I think his resolve is stronger. He actually told me I should go out and date but he doesn't want to know about it... then why all the snooping on his part? All this interest in where I am and suddenly making me dinner is just a way that I stay a plan B?
I don't know.
But Steve85 please know I am reading and re-reading your messages... I'm making them sink in!!! I'm working on just focusing on me this weekend.
It is never a wise think to mind-read a WAS. It is all speculation. Speculation will cause you to focus on the wrong things and compromise your DB efforts.

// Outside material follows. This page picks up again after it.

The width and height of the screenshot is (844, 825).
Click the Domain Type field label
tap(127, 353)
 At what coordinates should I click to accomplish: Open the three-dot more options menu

I know you feel the sitch 2 yrs ago plays into this. I'd have to go back and read your original sitch, but I can tell you that I've seen a lot of WASs over the years. And a lot of them, though unhappy, do not address it. Then they meet an OP, and suddenly their marriage is not salvageable. It disgusts me that they take that tact. Likely you sitch would never of occurred if he hadn't met and/or started being inappropriate with OW. Your previous sitch. Your previous bad W behavior. None of that really matters. Yes you should 180 on that behavior, but for yourself. Not him.
I will repeat. No matter what. The sitch 2 years ago (which by the way speaks volumes to me about this man's character), your bad W behavior. NONE OF THAT JUSTIFIES LYING AND CHEATING. I still get the sense that you blame yourself. STOP IT. "For better or worse. For richer and for poorer. In sickness and health." doesn't mean "unless you don't do what I think a W should do!" Those are vows to stick by a spouse, and to work on the MR. Not "when the going gets tough I am out of here!"
KC, and again. HE IS A LYING CHEATER! Believe nothing he says! "He actually told me I should go out and date but he doesn't want to know about it... then why all the snooping on his part?" Why all the snooping?? Because he wants justification for what he is doing. He wants you to date, he wants to catch you, and then he can play the innocent victim....."Yeah, we were having problems, but then she cheated on me!" It is sickening. It is disgusting. It is manipulative. And it is the act of a utter and total coward. He is trying to push you into one mistake that he can point to as his "reason". After all, "she wasn't a perfect W" is a terrible reason for what he is doing.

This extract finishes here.